8. Send SMS messages and emoticons to your clothes
Cellphones have long since made the jump from comms device to fashion accessory, so why not SMS? Several projects have emerged recently that combine text messaging and clothing.
For example, Uranium-Jeans has a line of “interactive clothing” that comes with embedded flexible micro screens that display images and scrolling text messages that can either be downloaded from Uranium’s Web site or sent by SMS.

Another example is MoBeeline, a company out of the NYU Interactive Telecommunications Program, which features clothes with Bluetooth-enabled LEDs that display emoticons sent from cellphones. The sender can also modify the colors or patterns of the garment.

9. Camera dictionary
With cameras virtually a standard feature on handsets nowadays, handset makers and apps developers alike have been looking at ways to transform the camera into an input device. Barcode scanning is one idea. Another, from Japanese company Mediaseek, is a camera-enabled dictionary service.
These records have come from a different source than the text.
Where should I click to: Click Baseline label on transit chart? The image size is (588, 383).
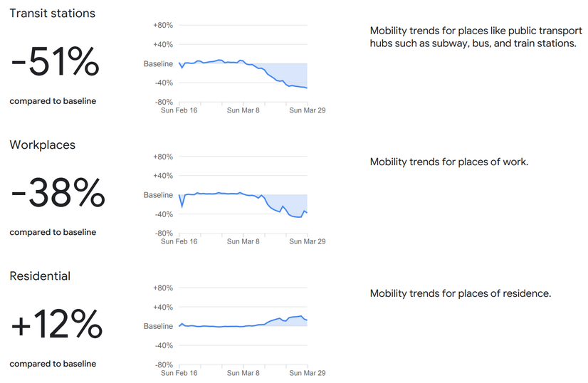[x=158, y=64]
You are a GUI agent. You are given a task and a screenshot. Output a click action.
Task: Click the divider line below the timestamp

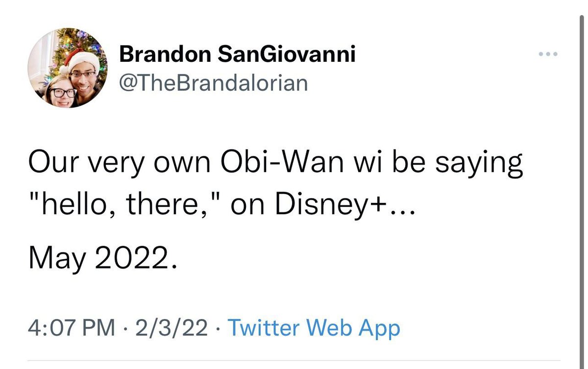pos(294,362)
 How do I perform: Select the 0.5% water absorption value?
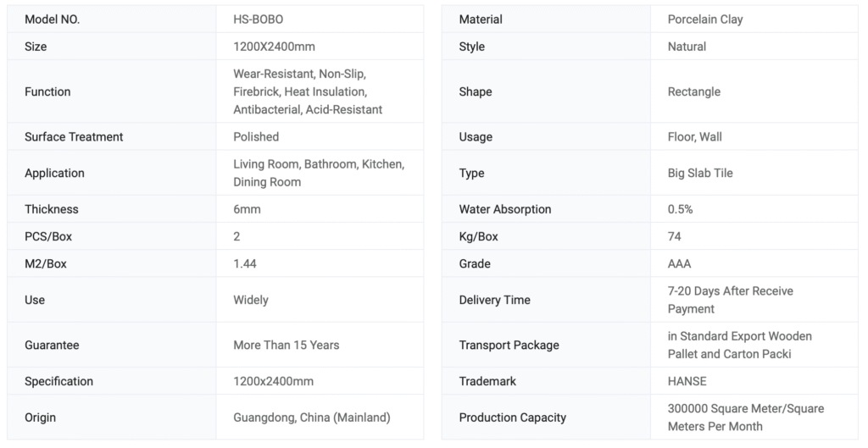pos(680,209)

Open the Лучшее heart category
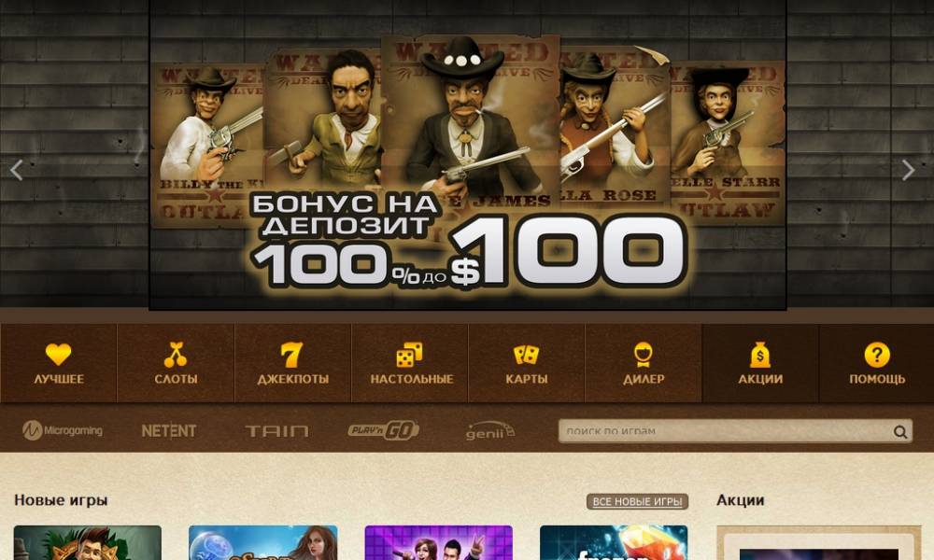58,363
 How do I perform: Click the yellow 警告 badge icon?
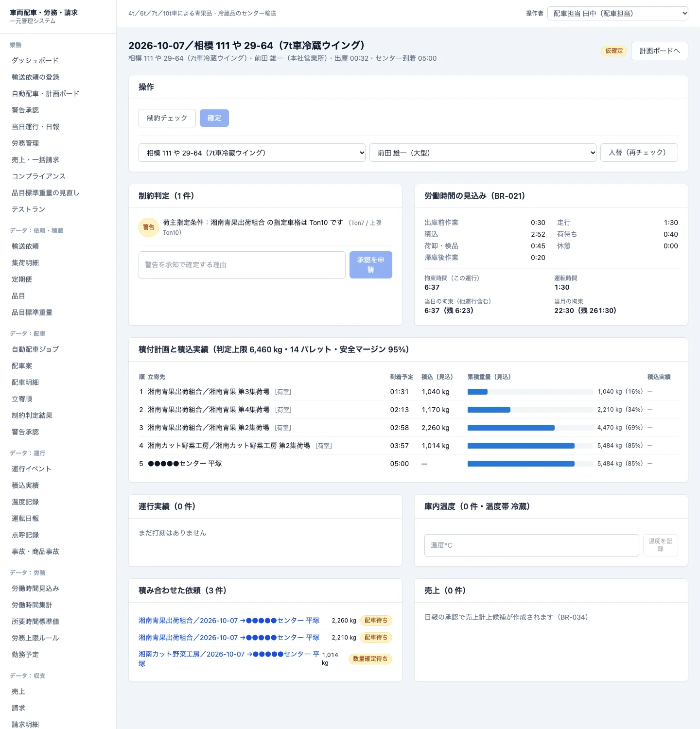(x=149, y=227)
Camera Dictionary is a software app that allows users to scan English words using their camera phones and translate them to Japanese. The app also provides online links to more info about the word, like pronunciations and usage examples.

10. Mobile breathalyzer
Not sure if you or your driver has had one too many martinis? Use your mobile phone to check his or her alcohol level via a breath analyzer connected to the handset.

LG has had a consumer breathalyzer phone out for about a year, and NTT DoCoMo launched a mobile breathalyzer service for enterprises in June. Say you’re a transport agency and you want to randomly spot-check your drivers. Make a video call and have the driver breath into the analyzer (the video connection intended to be a safeguard against the driver getting a breath sample from a nearby sober person). The breath/alcohol data is sent to a transport company’s central database. If the driver tests positive, a large red warning appears on the driver’s phone screen. Busted!